_DATASET EXTRACT_.
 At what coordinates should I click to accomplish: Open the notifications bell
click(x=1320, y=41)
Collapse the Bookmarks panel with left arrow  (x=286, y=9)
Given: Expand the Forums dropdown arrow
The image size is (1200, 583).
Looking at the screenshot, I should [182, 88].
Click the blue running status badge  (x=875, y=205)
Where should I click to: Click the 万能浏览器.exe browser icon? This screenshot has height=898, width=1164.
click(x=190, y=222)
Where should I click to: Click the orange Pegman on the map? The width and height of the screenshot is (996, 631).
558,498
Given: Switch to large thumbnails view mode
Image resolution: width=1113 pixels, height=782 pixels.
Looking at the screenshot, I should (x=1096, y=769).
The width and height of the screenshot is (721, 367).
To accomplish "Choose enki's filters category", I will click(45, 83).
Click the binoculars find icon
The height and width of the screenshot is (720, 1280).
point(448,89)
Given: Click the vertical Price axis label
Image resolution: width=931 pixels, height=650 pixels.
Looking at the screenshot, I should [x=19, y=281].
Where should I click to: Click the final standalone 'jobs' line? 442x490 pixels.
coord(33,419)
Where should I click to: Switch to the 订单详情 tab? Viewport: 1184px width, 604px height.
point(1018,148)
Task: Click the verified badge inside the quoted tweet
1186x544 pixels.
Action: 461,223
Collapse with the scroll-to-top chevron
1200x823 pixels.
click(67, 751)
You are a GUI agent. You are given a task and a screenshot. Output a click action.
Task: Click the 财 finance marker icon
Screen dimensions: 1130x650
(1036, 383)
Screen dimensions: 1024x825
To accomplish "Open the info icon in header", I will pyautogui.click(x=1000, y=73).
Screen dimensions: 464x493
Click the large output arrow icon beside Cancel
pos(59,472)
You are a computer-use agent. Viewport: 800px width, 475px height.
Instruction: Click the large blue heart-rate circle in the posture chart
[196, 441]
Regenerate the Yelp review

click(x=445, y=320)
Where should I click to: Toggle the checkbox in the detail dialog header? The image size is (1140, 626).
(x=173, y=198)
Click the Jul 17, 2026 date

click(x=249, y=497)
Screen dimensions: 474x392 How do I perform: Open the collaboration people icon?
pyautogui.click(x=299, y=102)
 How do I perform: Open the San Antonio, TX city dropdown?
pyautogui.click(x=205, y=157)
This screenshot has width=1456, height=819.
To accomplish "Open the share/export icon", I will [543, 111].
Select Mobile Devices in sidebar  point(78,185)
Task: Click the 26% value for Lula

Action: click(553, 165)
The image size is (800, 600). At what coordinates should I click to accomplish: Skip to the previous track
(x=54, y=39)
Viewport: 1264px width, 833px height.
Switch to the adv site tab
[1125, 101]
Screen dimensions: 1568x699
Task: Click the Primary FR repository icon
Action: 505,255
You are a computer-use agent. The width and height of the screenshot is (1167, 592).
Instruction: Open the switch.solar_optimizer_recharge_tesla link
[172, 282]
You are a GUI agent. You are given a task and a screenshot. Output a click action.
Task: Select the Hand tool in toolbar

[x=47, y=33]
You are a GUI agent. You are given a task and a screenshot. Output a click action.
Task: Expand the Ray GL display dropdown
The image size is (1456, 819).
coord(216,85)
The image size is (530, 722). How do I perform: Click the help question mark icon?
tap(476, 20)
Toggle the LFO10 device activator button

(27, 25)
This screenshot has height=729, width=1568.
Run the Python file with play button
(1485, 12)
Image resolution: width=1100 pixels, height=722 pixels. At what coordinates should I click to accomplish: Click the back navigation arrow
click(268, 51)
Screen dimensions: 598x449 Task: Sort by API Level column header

_WHAT IS REQUIRED_. While keeping every line the same, please copy out all the records.

_YOUR SOLUTION_.
 At what coordinates should I click to accomplish: Open the notifications bell
click(x=1320, y=41)
Collapse the Bookmarks panel with left arrow  (x=286, y=9)
Given: Expand the Forums dropdown arrow
The image size is (1200, 583).
Looking at the screenshot, I should [182, 88].
Click the blue running status badge  (x=875, y=205)
Where should I click to: Click the 万能浏览器.exe browser icon? This screenshot has height=898, width=1164.
click(x=190, y=222)
Where should I click to: Click the orange Pegman on the map? The width and height of the screenshot is (996, 631).
558,498
Given: Switch to large thumbnails view mode
Image resolution: width=1113 pixels, height=782 pixels.
Looking at the screenshot, I should (x=1096, y=769).
The width and height of the screenshot is (721, 367).
To accomplish "Choose enki's filters category", I will click(45, 83).
Click the binoculars find icon
The height and width of the screenshot is (720, 1280).
point(448,89)
Given: Click the vertical Price axis label
Image resolution: width=931 pixels, height=650 pixels.
Looking at the screenshot, I should [x=19, y=281].
Where should I click to: Click the final standalone 'jobs' line? 442x490 pixels.
coord(33,419)
Where should I click to: Switch to the 订单详情 tab? Viewport: 1184px width, 604px height.
point(1018,148)
Task: Click the verified badge inside the quoted tweet
1186x544 pixels.
Action: 461,223
Collapse with the scroll-to-top chevron
1200x823 pixels.
click(67, 751)
You are a GUI agent. You are given a task and a screenshot. Output a click action.
Task: Click the 财 finance marker icon
Screen dimensions: 1130x650
(1036, 383)
Screen dimensions: 1024x825
To accomplish "Open the info icon in header", I will pyautogui.click(x=1000, y=73).
Screen dimensions: 464x493
Click the large output arrow icon beside Cancel
pos(59,472)
You are a computer-use agent. Viewport: 800px width, 475px height.
Instruction: Click the large blue heart-rate circle in the posture chart
[196, 441]
Regenerate the Yelp review

click(x=445, y=320)
Where should I click to: Toggle the checkbox in the detail dialog header? The image size is (1140, 626).
(x=173, y=198)
Click the Jul 17, 2026 date

click(x=249, y=497)
Screen dimensions: 474x392 How do I perform: Open the collaboration people icon?
pyautogui.click(x=299, y=102)
 How do I perform: Open the San Antonio, TX city dropdown?
pyautogui.click(x=205, y=157)
This screenshot has width=1456, height=819.
To accomplish "Open the share/export icon", I will [543, 111].
Select Mobile Devices in sidebar  point(78,185)
Task: Click the 26% value for Lula

Action: click(553, 165)
The image size is (800, 600). At what coordinates should I click to accomplish: Skip to the previous track
(x=54, y=39)
Viewport: 1264px width, 833px height.
Switch to the adv site tab
[1125, 101]
Screen dimensions: 1568x699
Task: Click the Primary FR repository icon
Action: 505,255
You are a computer-use agent. The width and height of the screenshot is (1167, 592).
Instruction: Open the switch.solar_optimizer_recharge_tesla link
[172, 282]
You are a GUI agent. You are given a task and a screenshot. Output a click action.
Task: Select the Hand tool in toolbar

[x=47, y=33]
You are a GUI agent. You are given a task and a screenshot. Output a click action.
Task: Expand the Ray GL display dropdown
The image size is (1456, 819).
coord(216,85)
The image size is (530, 722). How do I perform: Click the help question mark icon?
tap(476, 20)
Toggle the LFO10 device activator button

(27, 25)
This screenshot has height=729, width=1568.
Run the Python file with play button
(1485, 12)
Image resolution: width=1100 pixels, height=722 pixels. At what coordinates should I click to accomplish: Click the back navigation arrow
click(268, 51)
Screen dimensions: 598x449 Task: Sort by API Level column header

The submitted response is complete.